» **What the task requires**
Repeat precisely the span of lines below that opens with the line containing "ČLÁNKY (785, 96)" and closes with the line containing "PARTNEŘI (1274, 96)", both included.

» **Input**
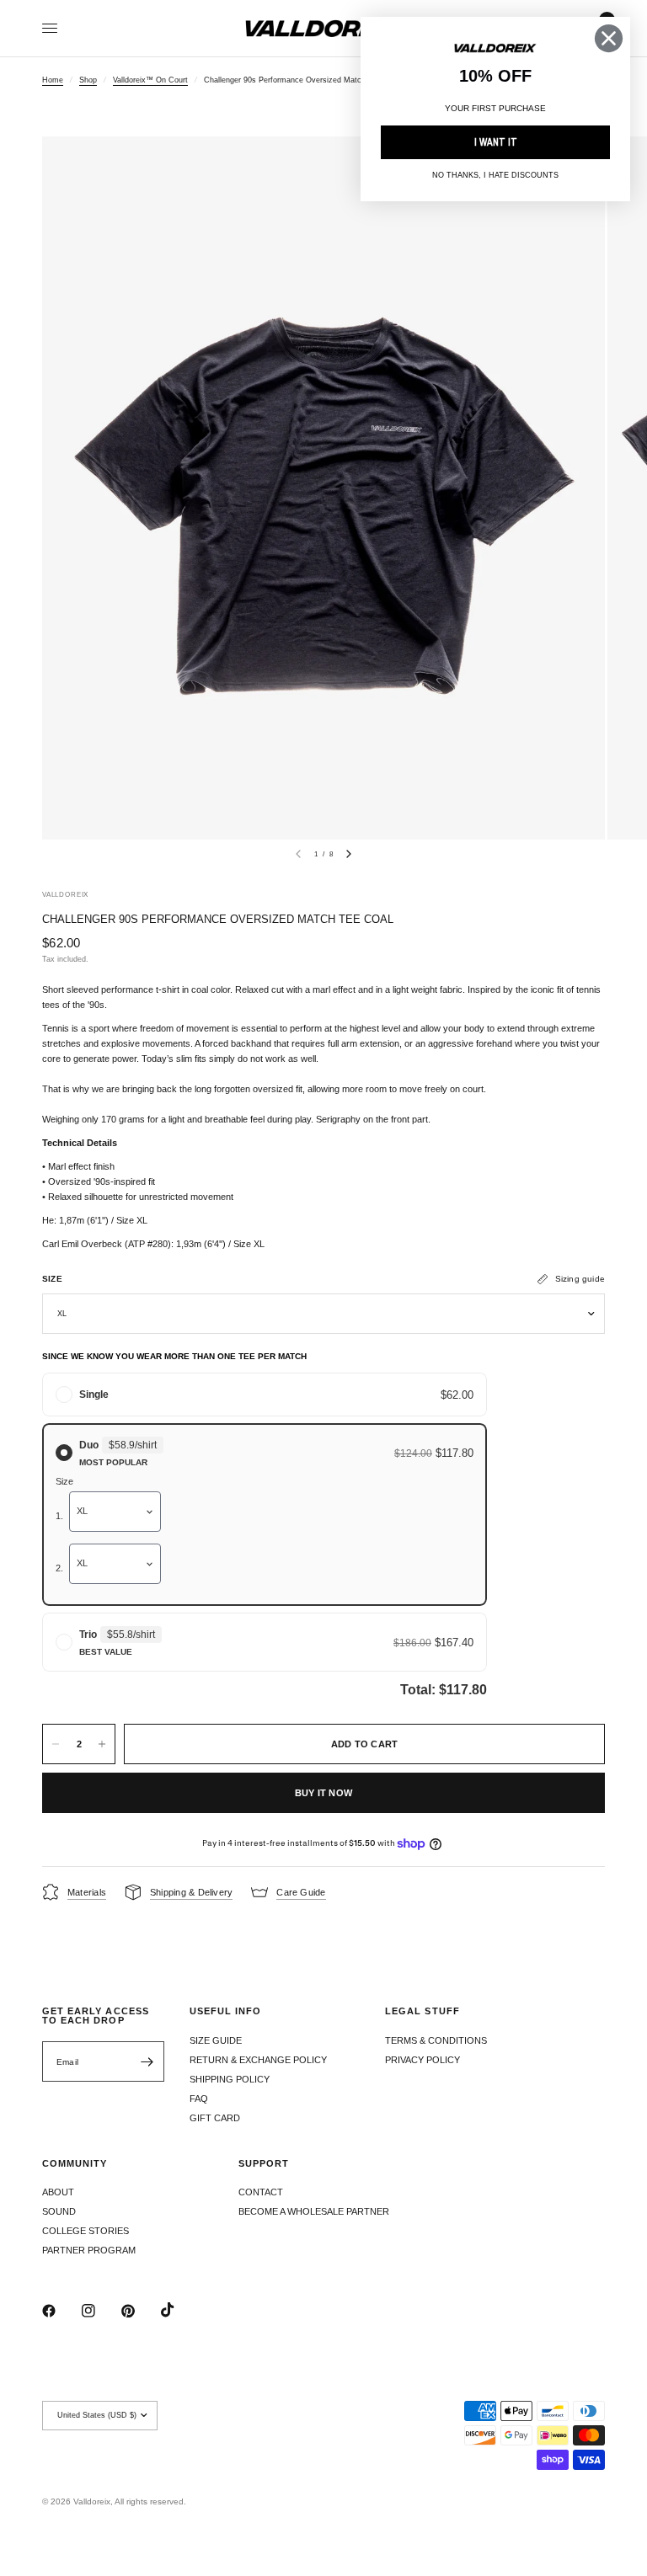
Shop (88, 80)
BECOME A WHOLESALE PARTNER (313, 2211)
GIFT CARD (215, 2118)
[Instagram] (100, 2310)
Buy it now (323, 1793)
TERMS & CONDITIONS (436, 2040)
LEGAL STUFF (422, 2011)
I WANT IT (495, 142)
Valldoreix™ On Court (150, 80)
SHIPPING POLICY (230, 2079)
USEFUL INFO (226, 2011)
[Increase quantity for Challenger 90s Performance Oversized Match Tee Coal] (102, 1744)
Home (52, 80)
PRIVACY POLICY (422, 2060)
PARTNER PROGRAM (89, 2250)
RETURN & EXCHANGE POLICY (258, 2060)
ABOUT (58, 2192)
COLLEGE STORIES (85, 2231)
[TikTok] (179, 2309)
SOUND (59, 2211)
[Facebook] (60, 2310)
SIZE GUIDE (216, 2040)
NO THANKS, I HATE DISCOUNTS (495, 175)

==

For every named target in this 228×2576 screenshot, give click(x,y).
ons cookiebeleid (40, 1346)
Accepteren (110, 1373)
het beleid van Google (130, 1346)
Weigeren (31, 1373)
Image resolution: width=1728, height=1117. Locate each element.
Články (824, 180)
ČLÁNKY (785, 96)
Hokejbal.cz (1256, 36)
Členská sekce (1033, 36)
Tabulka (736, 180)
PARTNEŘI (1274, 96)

==

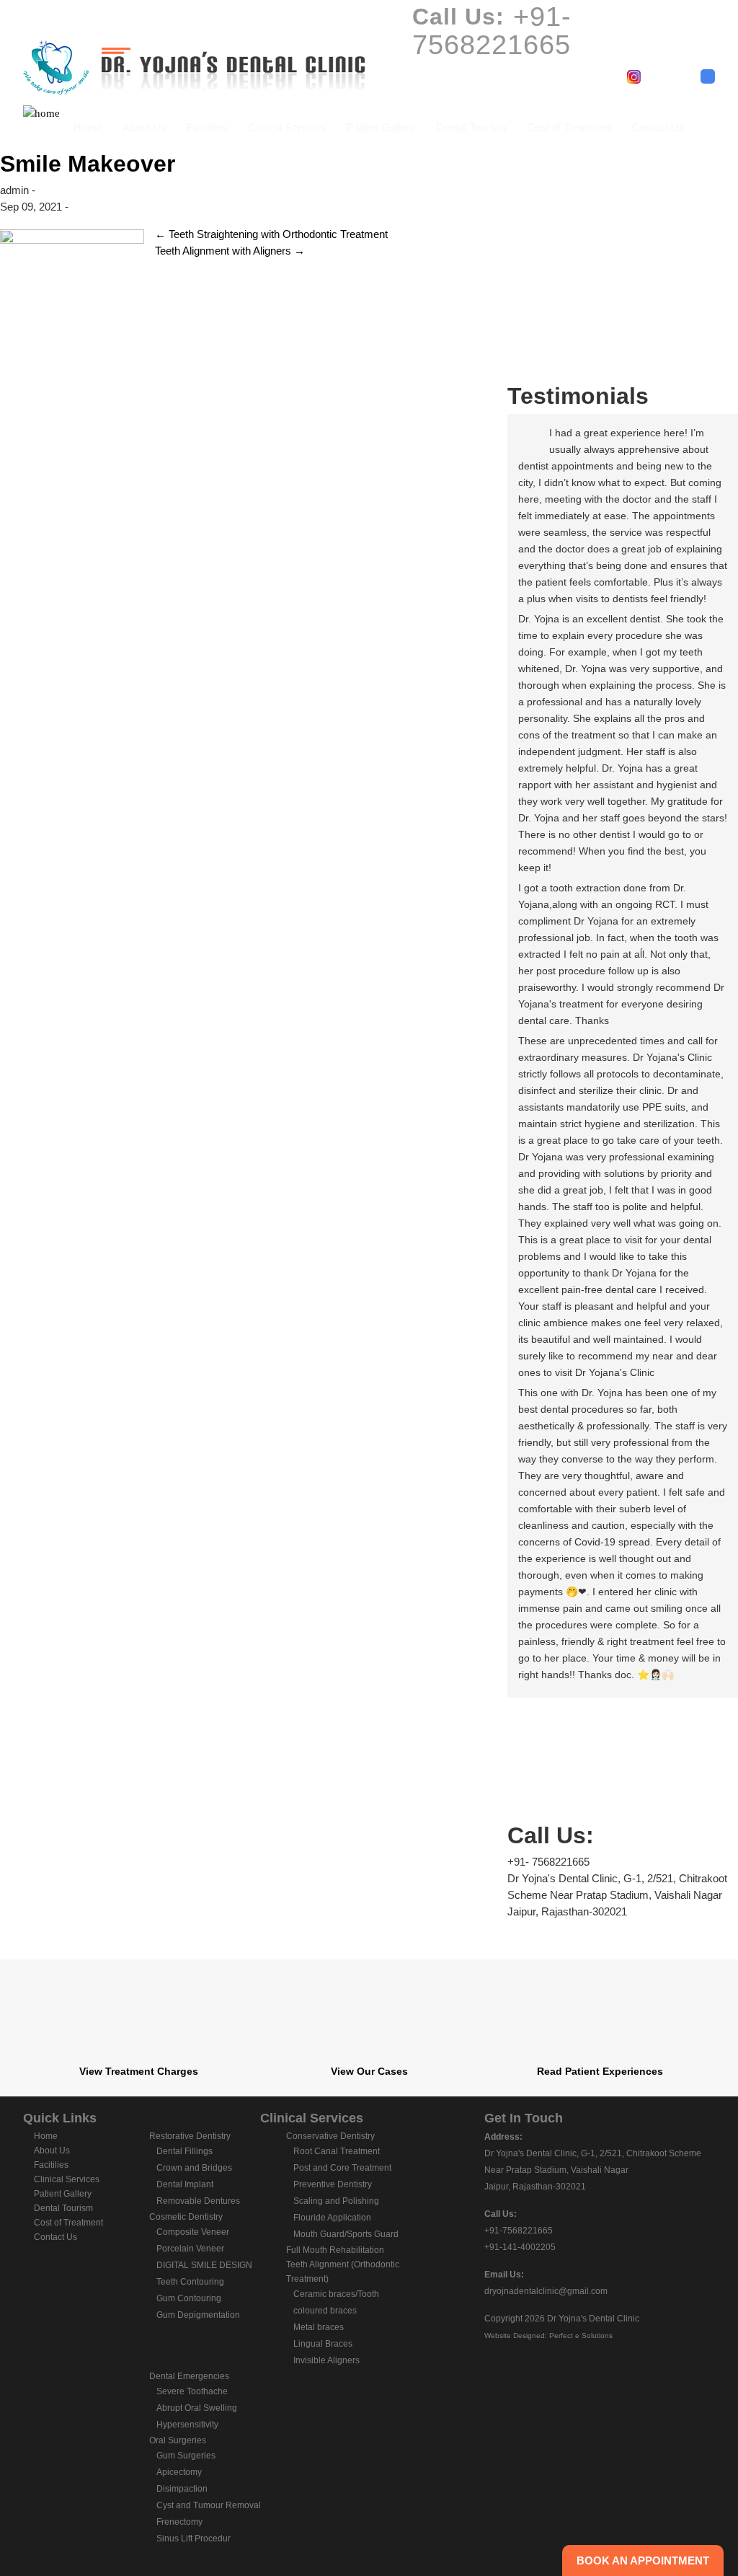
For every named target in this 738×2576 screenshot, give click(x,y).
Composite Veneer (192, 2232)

» **Task answer**
ČLÁNKY (785, 96)
Hokejbal.cz (1256, 36)
Členská sekce (1033, 36)
Tabulka (736, 180)
PARTNEŘI (1274, 96)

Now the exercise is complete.